The white horse across the river continued moving one slow foot ahead of another to find the best grass. Meanwhile, I sat scanning my thoughts with a vague sense that the hodgepodge of the day somehow fit together — the gravel, the beetle tracks apparently going somewhere, the ghost elk, the bright fall leaves, and the big trout, exciting in its energy, but vulnerable in its hunger. And all of it was more real and important to me than the book, although I esteemed the book. In my particular world of fly fishing, physical fact and imaginative form co-exist peaceably. And maybe that was the point, because the image that held in my mind and gut — with October around me in all its expiring clarity — was Hadji Murat’s severed head in a bloody sack, finitude of the first order and not so different from a season holding golden and resplendent before the eyes, but vulnerable, ephemeral, and susceptible to storms that might, at any moment, come howling down out of the north.

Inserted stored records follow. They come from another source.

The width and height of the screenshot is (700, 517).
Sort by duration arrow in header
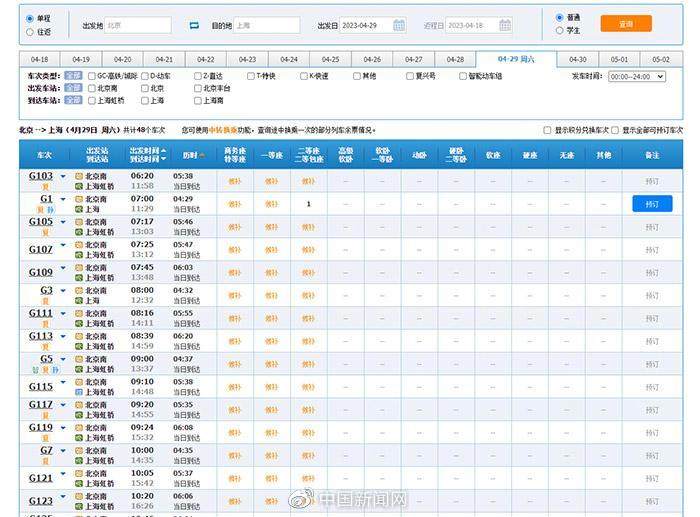(x=202, y=155)
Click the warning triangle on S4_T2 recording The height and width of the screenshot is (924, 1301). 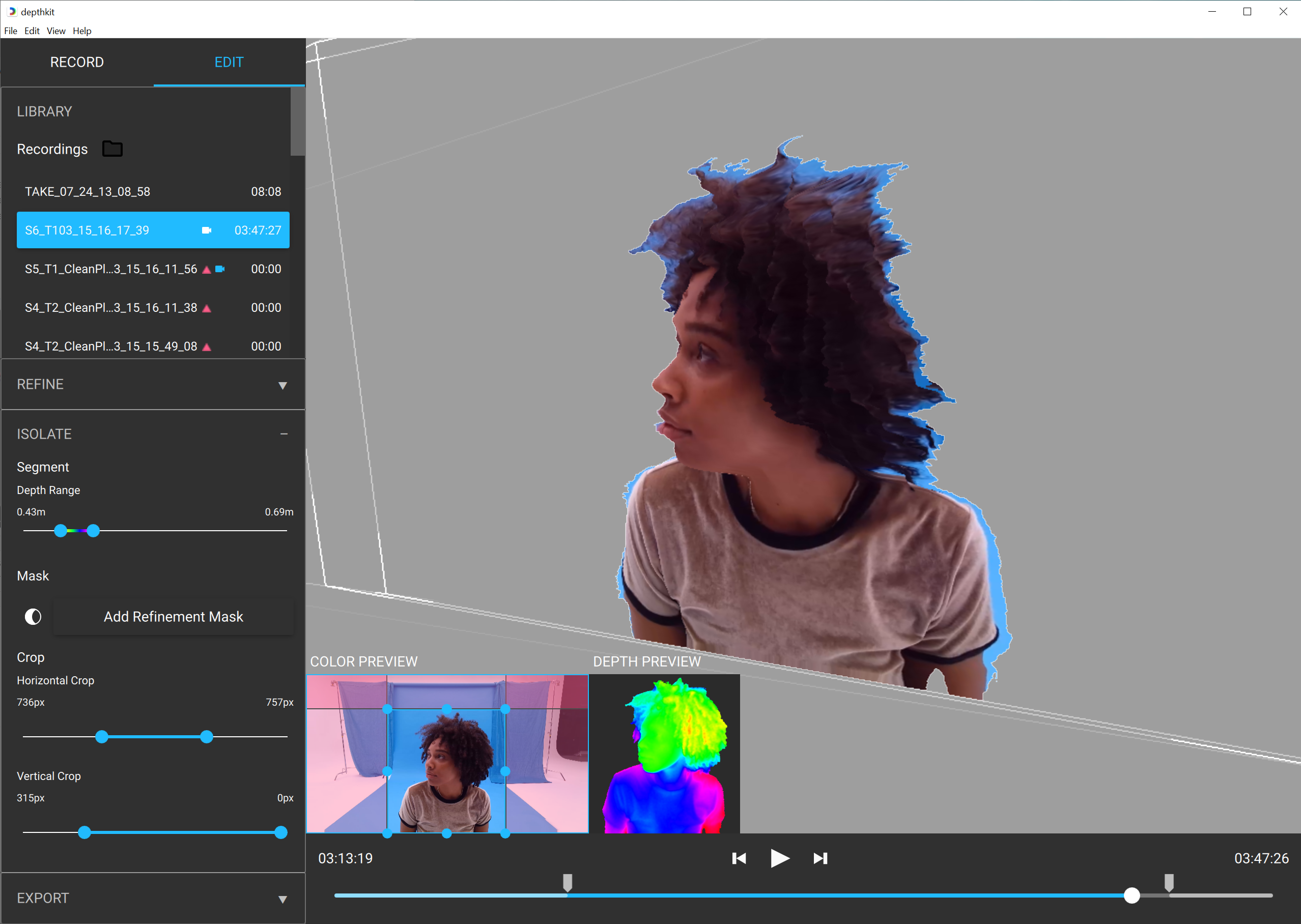pos(207,308)
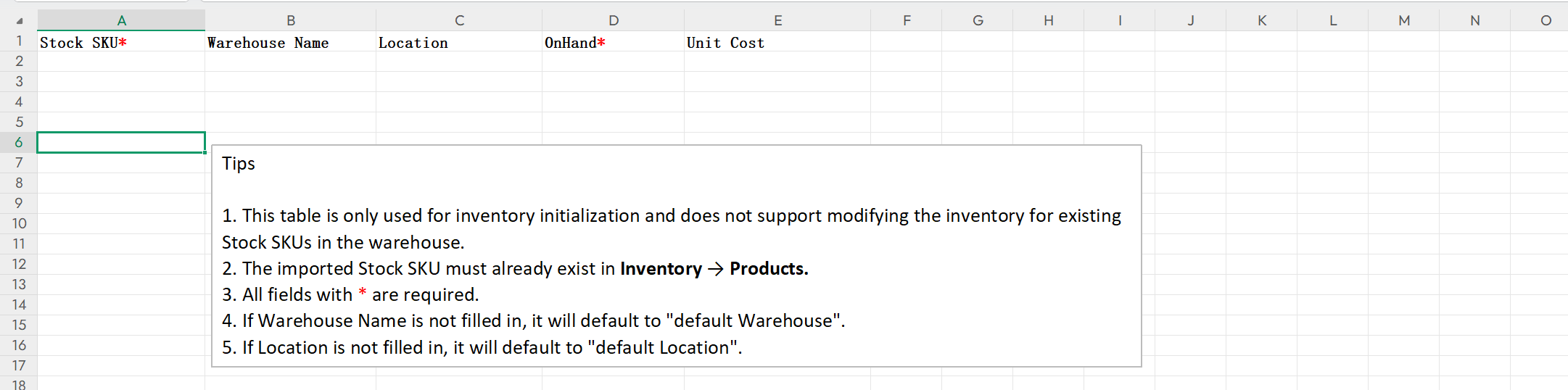Select entire column E
The height and width of the screenshot is (390, 1568).
(777, 20)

I waded back into the river. There is lived experience and there is reflected experience, and the one necessarily precedes the other. Simple as that. Come evening, under my reading lamp, I would give myself over to Hadji Murat and the far off steppes of the Caucasus. But here on the Clark Fork, on my book club date, comfortable enough in my truancy, I cast out my line and fished on down through that holding water in front of me that flowed, for the moment and for not that much longer, under a clear sky and at just the optimum level. I was there, and rightly there, in the lingering last sun of October.